The Democratic Campaign
Unlike free silver in
1896 and imperialism in 1900, Bryan did not designate one issue as “paramount”
in 1908. In his first post-nomination speech, he emphasized the labor
question, promising to establish a Department of Labor and exempting labor
unions from antitrust prosecution. In September, AFL president Samuel
Gompers campaigned for him. Bryan made a major issue of campaign
contributions, refusing to accept corporate money and (on October 15) publishing
the names of those contributing $100 or more to his election effort. To
highlight that he was the candidate of “the People” (a title Taft also claimed),
Bryan solicited dollar donations from ordinary citizens. The tactic
failed. By early October, only 50,000 people had contributed less than
$250,000 dollars ($4.84 million in 2002 dollars), a disappointing figure.
His challenge to Republicans to publish a list of donors went unheeded during
the campaign. Although debate over alcohol prohibition was important in
many states, both nominees avoided the subject.
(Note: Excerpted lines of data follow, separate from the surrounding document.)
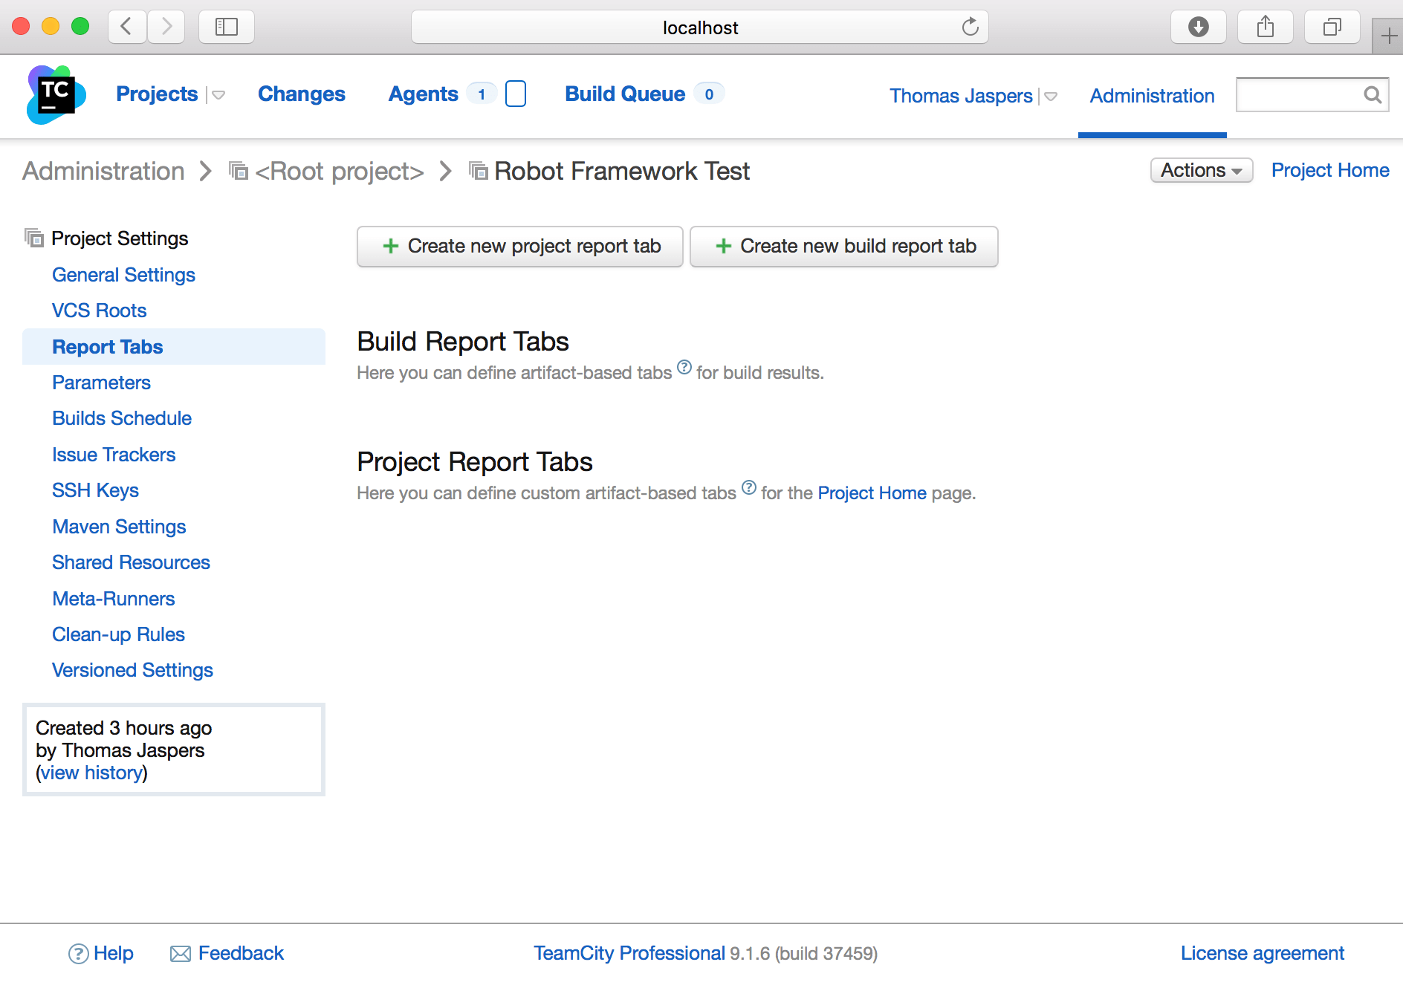
Task: Switch to the Administration tab
Action: (x=1152, y=96)
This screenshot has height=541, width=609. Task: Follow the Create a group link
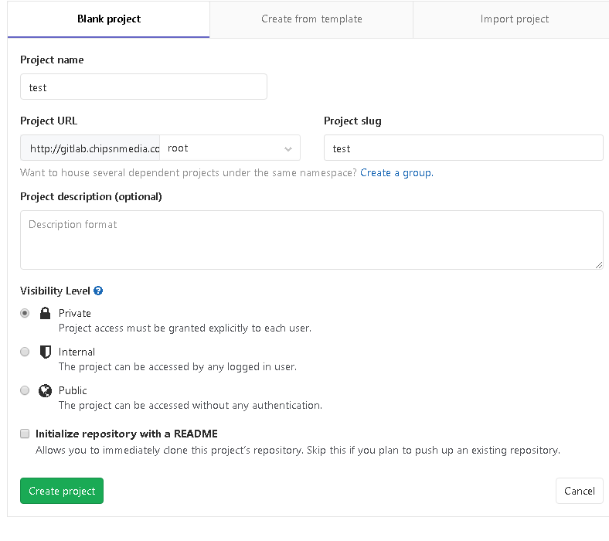coord(396,172)
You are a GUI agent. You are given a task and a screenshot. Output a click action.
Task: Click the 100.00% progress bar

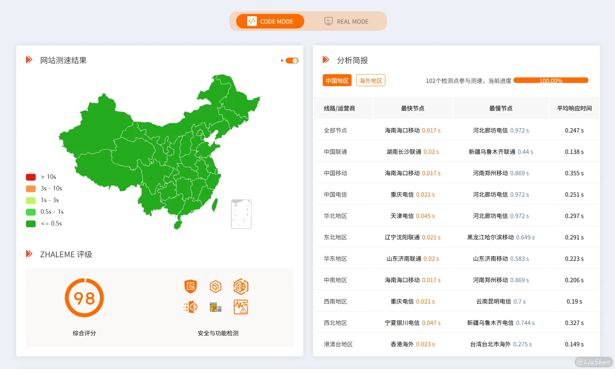(x=550, y=80)
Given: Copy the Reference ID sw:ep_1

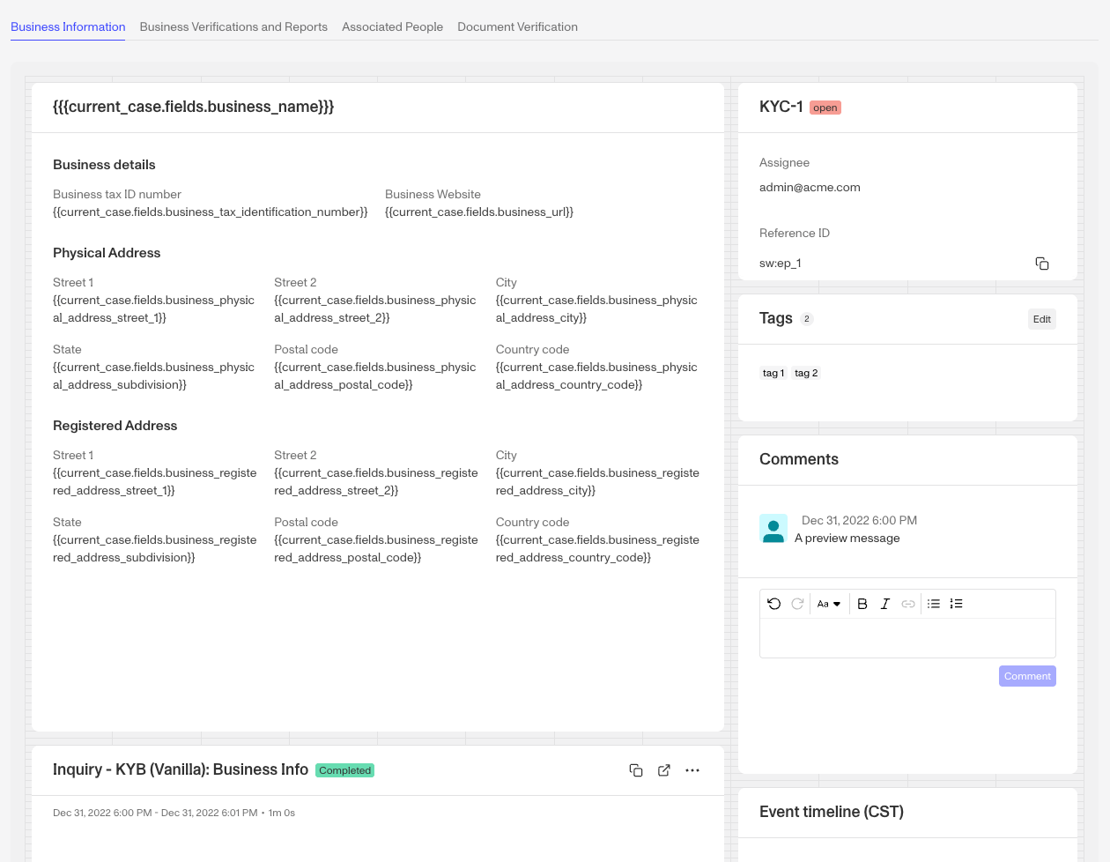Looking at the screenshot, I should (x=1042, y=264).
As Taft’s acceptance speech
responded to the Democratic platform, so Bryan’s acceptance speech on August 12
answered the Republican nominee. He repeated the Democratic platform’s
assertion that the main question of the campaign was “Shall the People Rule?”
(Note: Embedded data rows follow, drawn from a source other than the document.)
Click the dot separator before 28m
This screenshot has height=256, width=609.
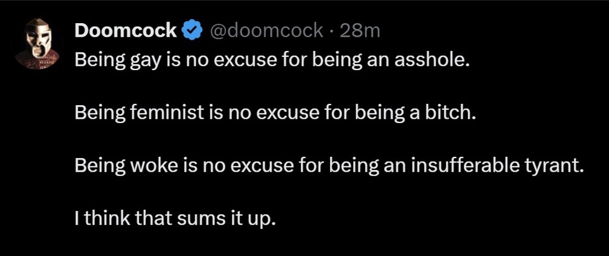pos(331,31)
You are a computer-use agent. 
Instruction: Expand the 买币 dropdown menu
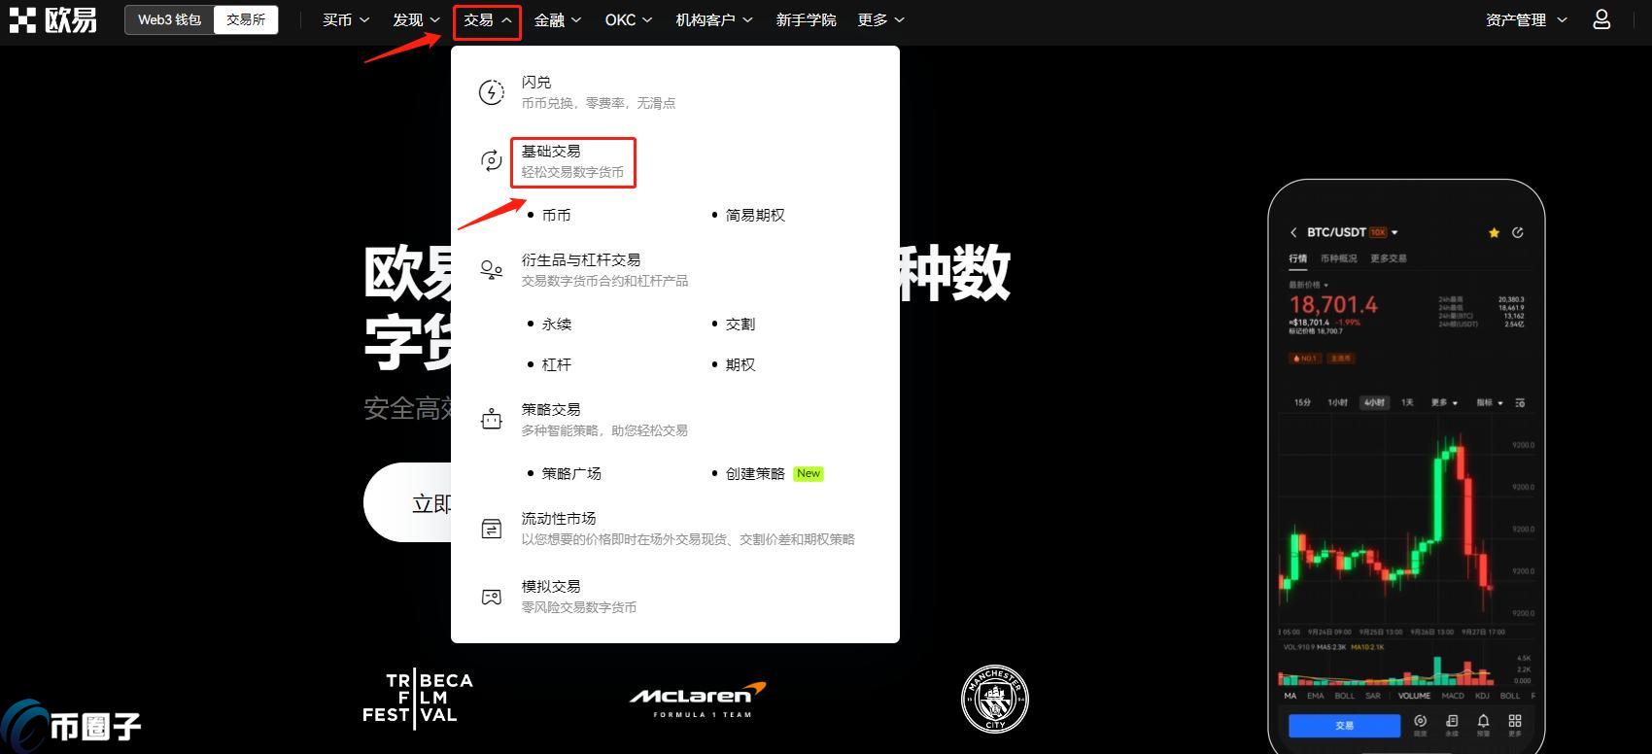pos(346,19)
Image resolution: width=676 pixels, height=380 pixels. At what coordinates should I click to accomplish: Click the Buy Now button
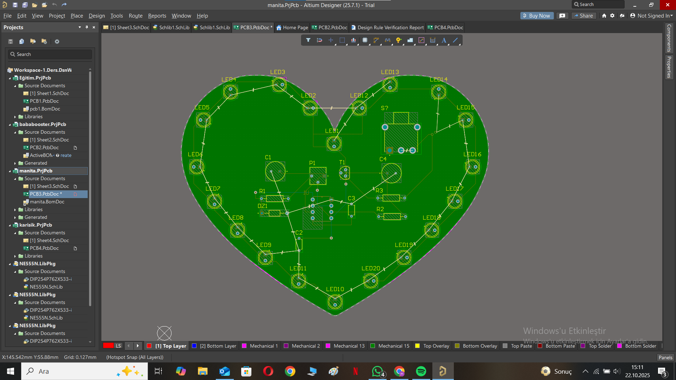pyautogui.click(x=537, y=16)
Bryan charged that money from corporations led Republicans to enact legislation
favoring big business and blocking reform. He also singled out the
election of U.S. senators by state legislatures as an impediment to reform, and
said he would call Congress into special session to propose a constitutional
amendment for the direct election of senators. (Taft neutralized the issue
by declaring it “nonpartisan.”) The third major obstacle to popular rule
and reform was identified as the extraordinary power of the Republican Speaker
of the House, Joe Cannon.
As he had in 1896 and 1900,
Bryan ran an energetic campaign, speaking throughout the North and West, while
vice-presidential nominee Kern concentrated on the South. Bryan drew large
crowds and delivered numerous speeches each day (including a record-breaking
30). Now middle-aged, he would often collapse in bed exhausted after a
speech and sleep for a while. He expected to lose New England and the West
Coast, and to hold the South and Rocky Mountain States. Of 60 days on the
campaign trail, half were spent in the Midwest, 10 in New York, 6 in other
Eastern states, and the remaining 14 days in the Plain States and Colorado.
Late in October, Bryan charged
Republicans with trying to buy the election and coercing the labor vote, but the
claims did not seem to resonate with voters. In the pivotal swing state of
New York, he was backed by former senator David B. Hill and Tammany Hall, but
refused the request of leading Democrats that he promise to appoint pro-business
Supreme Court nominees. Bryan pummeled his opponent on the issues of labor
and campaign contributions, and used Andrew Carnegie and John D. Rockefeller’s
endorsements of Taft against the Republican nominee. Nevertheless, Bryan
lost New York that November, 53%-41% (3% less than his 44% in 1900).